- _What the task requires_
Line by line, copy the listing below exactly.

- _Data for analysis_
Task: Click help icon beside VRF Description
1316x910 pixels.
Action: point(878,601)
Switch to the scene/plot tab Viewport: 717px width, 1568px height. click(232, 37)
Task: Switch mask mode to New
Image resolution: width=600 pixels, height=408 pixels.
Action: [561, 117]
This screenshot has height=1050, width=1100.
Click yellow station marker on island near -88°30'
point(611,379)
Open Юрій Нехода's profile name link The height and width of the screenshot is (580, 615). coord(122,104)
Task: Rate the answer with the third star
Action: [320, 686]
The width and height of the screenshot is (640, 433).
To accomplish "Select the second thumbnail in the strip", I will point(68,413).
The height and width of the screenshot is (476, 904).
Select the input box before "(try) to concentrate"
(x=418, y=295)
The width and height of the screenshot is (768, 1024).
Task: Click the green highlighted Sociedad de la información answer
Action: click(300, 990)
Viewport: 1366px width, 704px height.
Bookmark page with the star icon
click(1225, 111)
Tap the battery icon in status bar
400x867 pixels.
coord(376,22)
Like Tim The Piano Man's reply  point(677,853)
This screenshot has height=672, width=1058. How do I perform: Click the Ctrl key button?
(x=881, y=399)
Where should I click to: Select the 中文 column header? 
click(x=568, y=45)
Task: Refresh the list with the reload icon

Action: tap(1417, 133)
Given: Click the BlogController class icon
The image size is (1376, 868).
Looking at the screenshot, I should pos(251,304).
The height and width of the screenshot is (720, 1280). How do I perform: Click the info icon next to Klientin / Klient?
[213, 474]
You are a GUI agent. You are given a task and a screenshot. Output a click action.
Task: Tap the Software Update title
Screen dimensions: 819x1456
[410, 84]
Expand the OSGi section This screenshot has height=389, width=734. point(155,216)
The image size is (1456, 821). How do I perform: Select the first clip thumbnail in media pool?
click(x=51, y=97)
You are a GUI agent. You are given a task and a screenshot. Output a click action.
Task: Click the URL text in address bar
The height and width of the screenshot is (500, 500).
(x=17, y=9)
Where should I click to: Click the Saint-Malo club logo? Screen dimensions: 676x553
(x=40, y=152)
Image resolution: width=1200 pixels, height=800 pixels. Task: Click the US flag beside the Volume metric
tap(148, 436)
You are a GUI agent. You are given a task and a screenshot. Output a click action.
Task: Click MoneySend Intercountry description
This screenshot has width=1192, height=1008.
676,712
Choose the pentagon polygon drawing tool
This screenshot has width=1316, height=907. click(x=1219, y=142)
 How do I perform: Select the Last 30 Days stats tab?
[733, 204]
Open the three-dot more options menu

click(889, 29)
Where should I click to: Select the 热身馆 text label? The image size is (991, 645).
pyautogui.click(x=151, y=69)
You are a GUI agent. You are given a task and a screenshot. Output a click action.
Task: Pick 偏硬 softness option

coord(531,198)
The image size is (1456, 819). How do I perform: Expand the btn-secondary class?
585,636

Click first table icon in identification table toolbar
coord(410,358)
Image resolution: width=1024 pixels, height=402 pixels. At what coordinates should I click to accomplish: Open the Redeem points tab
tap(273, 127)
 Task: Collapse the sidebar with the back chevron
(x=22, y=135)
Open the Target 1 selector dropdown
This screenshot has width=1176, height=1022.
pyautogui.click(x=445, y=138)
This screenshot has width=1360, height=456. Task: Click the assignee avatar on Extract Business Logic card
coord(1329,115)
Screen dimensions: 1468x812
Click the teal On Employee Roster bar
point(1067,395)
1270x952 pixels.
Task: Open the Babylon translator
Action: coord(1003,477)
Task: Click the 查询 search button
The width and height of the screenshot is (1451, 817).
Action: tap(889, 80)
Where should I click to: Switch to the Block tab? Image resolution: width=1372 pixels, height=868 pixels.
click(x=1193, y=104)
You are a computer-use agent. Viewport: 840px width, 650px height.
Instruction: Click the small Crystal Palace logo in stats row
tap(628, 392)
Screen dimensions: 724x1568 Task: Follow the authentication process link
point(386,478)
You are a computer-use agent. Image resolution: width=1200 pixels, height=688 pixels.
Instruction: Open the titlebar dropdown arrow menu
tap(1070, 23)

- _Written solution_
Task: Click help icon beside VRF Description
1316x910 pixels.
Action: point(878,601)
Switch to the scene/plot tab Viewport: 717px width, 1568px height. click(232, 37)
Task: Switch mask mode to New
Image resolution: width=600 pixels, height=408 pixels.
Action: [561, 117]
This screenshot has height=1050, width=1100.
Click yellow station marker on island near -88°30'
point(611,379)
Open Юрій Нехода's profile name link The height and width of the screenshot is (580, 615). coord(122,104)
Task: Rate the answer with the third star
Action: [320, 686]
The width and height of the screenshot is (640, 433).
To accomplish "Select the second thumbnail in the strip", I will point(68,413).
The height and width of the screenshot is (476, 904).
Select the input box before "(try) to concentrate"
(x=418, y=295)
The width and height of the screenshot is (768, 1024).
Task: Click the green highlighted Sociedad de la información answer
Action: click(300, 990)
Viewport: 1366px width, 704px height.
Bookmark page with the star icon
click(1225, 111)
Tap the battery icon in status bar
400x867 pixels.
coord(376,22)
Like Tim The Piano Man's reply  point(677,853)
This screenshot has height=672, width=1058. How do I perform: Click the Ctrl key button?
(x=881, y=399)
Where should I click to: Select the 中文 column header? 
click(x=568, y=45)
Task: Refresh the list with the reload icon

Action: tap(1417, 133)
Given: Click the BlogController class icon
The image size is (1376, 868).
Looking at the screenshot, I should pos(251,304).
The height and width of the screenshot is (720, 1280). How do I perform: Click the info icon next to Klientin / Klient?
[213, 474]
You are a GUI agent. You are given a task and a screenshot. Output a click action.
Task: Tap the Software Update title
Screen dimensions: 819x1456
[410, 84]
Expand the OSGi section This screenshot has height=389, width=734. point(155,216)
The image size is (1456, 821). How do I perform: Select the first clip thumbnail in media pool?
click(x=51, y=97)
You are a GUI agent. You are given a task and a screenshot. Output a click action.
Task: Click the URL text in address bar
The height and width of the screenshot is (500, 500).
(x=17, y=9)
Where should I click to: Click the Saint-Malo club logo? Screen dimensions: 676x553
(x=40, y=152)
Image resolution: width=1200 pixels, height=800 pixels. Task: Click the US flag beside the Volume metric
tap(148, 436)
You are a GUI agent. You are given a task and a screenshot. Output a click action.
Task: Click MoneySend Intercountry description
This screenshot has width=1192, height=1008.
676,712
Choose the pentagon polygon drawing tool
This screenshot has width=1316, height=907. click(x=1219, y=142)
 How do I perform: Select the Last 30 Days stats tab?
[733, 204]
Open the three-dot more options menu

click(889, 29)
Where should I click to: Select the 热身馆 text label? The image size is (991, 645).
pyautogui.click(x=151, y=69)
You are a GUI agent. You are given a task and a screenshot. Output a click action.
Task: Pick 偏硬 softness option

coord(531,198)
The image size is (1456, 819). How do I perform: Expand the btn-secondary class?
585,636

Click first table icon in identification table toolbar
coord(410,358)
Image resolution: width=1024 pixels, height=402 pixels. At what coordinates should I click to accomplish: Open the Redeem points tab
tap(273, 127)
 Task: Collapse the sidebar with the back chevron
(x=22, y=135)
Open the Target 1 selector dropdown
This screenshot has width=1176, height=1022.
pyautogui.click(x=445, y=138)
This screenshot has width=1360, height=456. Task: Click the assignee avatar on Extract Business Logic card
coord(1329,115)
Screen dimensions: 1468x812
Click the teal On Employee Roster bar
point(1067,395)
1270x952 pixels.
Task: Open the Babylon translator
Action: coord(1003,477)
Task: Click the 查询 search button
The width and height of the screenshot is (1451, 817).
Action: tap(889, 80)
Where should I click to: Switch to the Block tab? Image resolution: width=1372 pixels, height=868 pixels.
click(x=1193, y=104)
You are a computer-use agent. Viewport: 840px width, 650px height.
Instruction: Click the small Crystal Palace logo in stats row
tap(628, 392)
Screen dimensions: 724x1568 Task: Follow the authentication process link
point(386,478)
You are a computer-use agent. Image resolution: width=1200 pixels, height=688 pixels.
Instruction: Open the titlebar dropdown arrow menu
tap(1070, 23)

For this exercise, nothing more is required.